Zuerst versenkt, später gesetzlich geregelt
1969 – Atommüll ins Meer: Ende der 1960er-Jahre wird in der Schweiz mit Beznau I das erste Atomkraftwerk in Betrieb genommen. Die Frage, was mit dem nuklearen Abfall geschehen soll, ist zu dem Zeitpunkt nicht geklärt. Eine günstige Lösung, die verschiedene Länder, auch die Schweiz , anwenden: die sogenannte «Verklappung», das Versenken radioaktiver Abfälle im Meer. Gemäss der Internationalen Atomenergiebehörde versenkt die Schweiz bis 1982 insgesamt 7420 Fässer Atommüll an drei Standorten im Meer. 1993 wird die Praxis weltweit verboten.
1972 – Gründung der Nagra: Am Umgang mit Atomabfällen gab es früh Kritik. Die Produzenten von radioaktiven Abfällen gründeten zusammen die Nationale Genossenschaft für die Lagerung von radioaktiven Abfällen (Nagra). Ein paar Jahre später wird das Atomgesetz ergänzt: Erzeuger radioaktiver Abfälle waren fortan verantwortlich für die Entsorgung dieser Abfälle.
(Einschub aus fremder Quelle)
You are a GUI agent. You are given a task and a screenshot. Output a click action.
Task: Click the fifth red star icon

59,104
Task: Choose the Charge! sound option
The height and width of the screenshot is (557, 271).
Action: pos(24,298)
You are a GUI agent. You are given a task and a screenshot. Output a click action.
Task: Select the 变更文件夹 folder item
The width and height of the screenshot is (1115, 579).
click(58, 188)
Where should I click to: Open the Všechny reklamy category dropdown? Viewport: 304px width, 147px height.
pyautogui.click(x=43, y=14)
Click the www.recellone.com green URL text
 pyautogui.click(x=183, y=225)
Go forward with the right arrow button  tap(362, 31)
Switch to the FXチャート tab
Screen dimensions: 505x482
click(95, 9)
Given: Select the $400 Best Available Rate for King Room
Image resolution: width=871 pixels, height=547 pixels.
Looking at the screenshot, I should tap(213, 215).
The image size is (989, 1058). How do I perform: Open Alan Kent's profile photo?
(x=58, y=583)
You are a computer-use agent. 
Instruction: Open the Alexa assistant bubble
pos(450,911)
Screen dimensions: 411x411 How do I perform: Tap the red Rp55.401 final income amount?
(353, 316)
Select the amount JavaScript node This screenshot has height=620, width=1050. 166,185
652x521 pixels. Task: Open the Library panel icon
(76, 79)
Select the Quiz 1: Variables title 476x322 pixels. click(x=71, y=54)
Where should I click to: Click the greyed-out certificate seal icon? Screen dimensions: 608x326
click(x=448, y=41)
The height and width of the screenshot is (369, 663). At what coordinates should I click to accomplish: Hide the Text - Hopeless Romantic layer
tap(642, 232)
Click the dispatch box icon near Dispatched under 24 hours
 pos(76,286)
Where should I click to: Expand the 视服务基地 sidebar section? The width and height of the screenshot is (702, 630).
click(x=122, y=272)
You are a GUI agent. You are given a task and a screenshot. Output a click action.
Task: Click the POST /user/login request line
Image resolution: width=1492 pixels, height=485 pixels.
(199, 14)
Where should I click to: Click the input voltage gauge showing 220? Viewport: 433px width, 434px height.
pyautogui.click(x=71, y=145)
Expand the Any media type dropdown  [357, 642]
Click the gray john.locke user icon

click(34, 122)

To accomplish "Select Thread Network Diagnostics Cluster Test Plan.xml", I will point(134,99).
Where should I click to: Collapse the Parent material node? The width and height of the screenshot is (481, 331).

Die Nagra bohrt – die Bevölkerung protestiert
1980 – Suche nach Standort: Die Nagra startet die geologischen Untersuchungen an verschiedenen Standorten. In Böttstein (AG) findet 1982 die erste Bohrung statt. Die Nagra will mit den Untersuchungen den Beweis erbringen, dass die Lagerung von radioaktiven Abfällen in einem Tiefenlager möglich ist. Doch überall, wo die Nagra ist, formiert sich Widerstand aus der Bevölkerung.
1993 – Nein zum Wellenberg: Die Nagra schlägt den Wellenberg im Kanton Nidwalden als Standort für ein Tiefenlager für radioaktive Abfälle vor, er ist einer von vier möglichen Standorten. Zwei Jahre später lehnt die Bevölkerung in einer kantonalen Abstimmung das Endlagerprojekt mit 52 Prozent Nein-Stimmen ab. Die Nagra konzentriert sich fortan auf andere Standorte.
2022 – Standort Nördlich Lägern: Nach jahrzehntelanger Suche fällt die Nagra den Standortentscheid: Das Tiefenlager soll im Gebiet Nördlich Lägern im Zürcher Unterland gebaut werden. Auch hier gibt es Widerstand aus der Bevölkerung, etwa vom Verein «Nördlich Lägern ohne Tiefenlager».
Ausblick: Noch fehlt die Bewilligung
2024 – Gesuch für Rahmenbewilligung: Nun reicht die Nagra das Gesuch für die Rahmenbewilligung für den Bau des Tiefenlagers am Standort Nördlich Lägern ein. In dem Lager sollen sowohl schwach- und mittelaktive als auch hochaktive Atomabfälle eingeschlossen werden. Das Bewilligungsverfahren dauert mehrere Jahre. 2029 soll der Bundesrat den Entscheid über die Bewilligung und damit den Bau am Standort Nördlich Lägern fällen.
2045 – Baubeginn des Endlagers: Der Baustart ist für 2045 geplant. Die ersten schwach- und mittelaktiven Abfälle sollen etwa ab 2050 eingelagert werden. Ab 2060 sollen auch hochradioaktive Abfälle im Lager deponiert werden.
2125 – Verschluss Tiefenlager: Das Tiefenlager wird verschlossen und die Infrastruktur an der Oberfläche abgebaut. Eine Million Jahre lang soll der radioaktive Abfall hier nun sicher verschlossen bleiben können. Dieser Zeitraum wurde in der Schweiz festgelegt, um sicherzugehen, dass der Atommüll Mensch und Umwelt nicht schadet.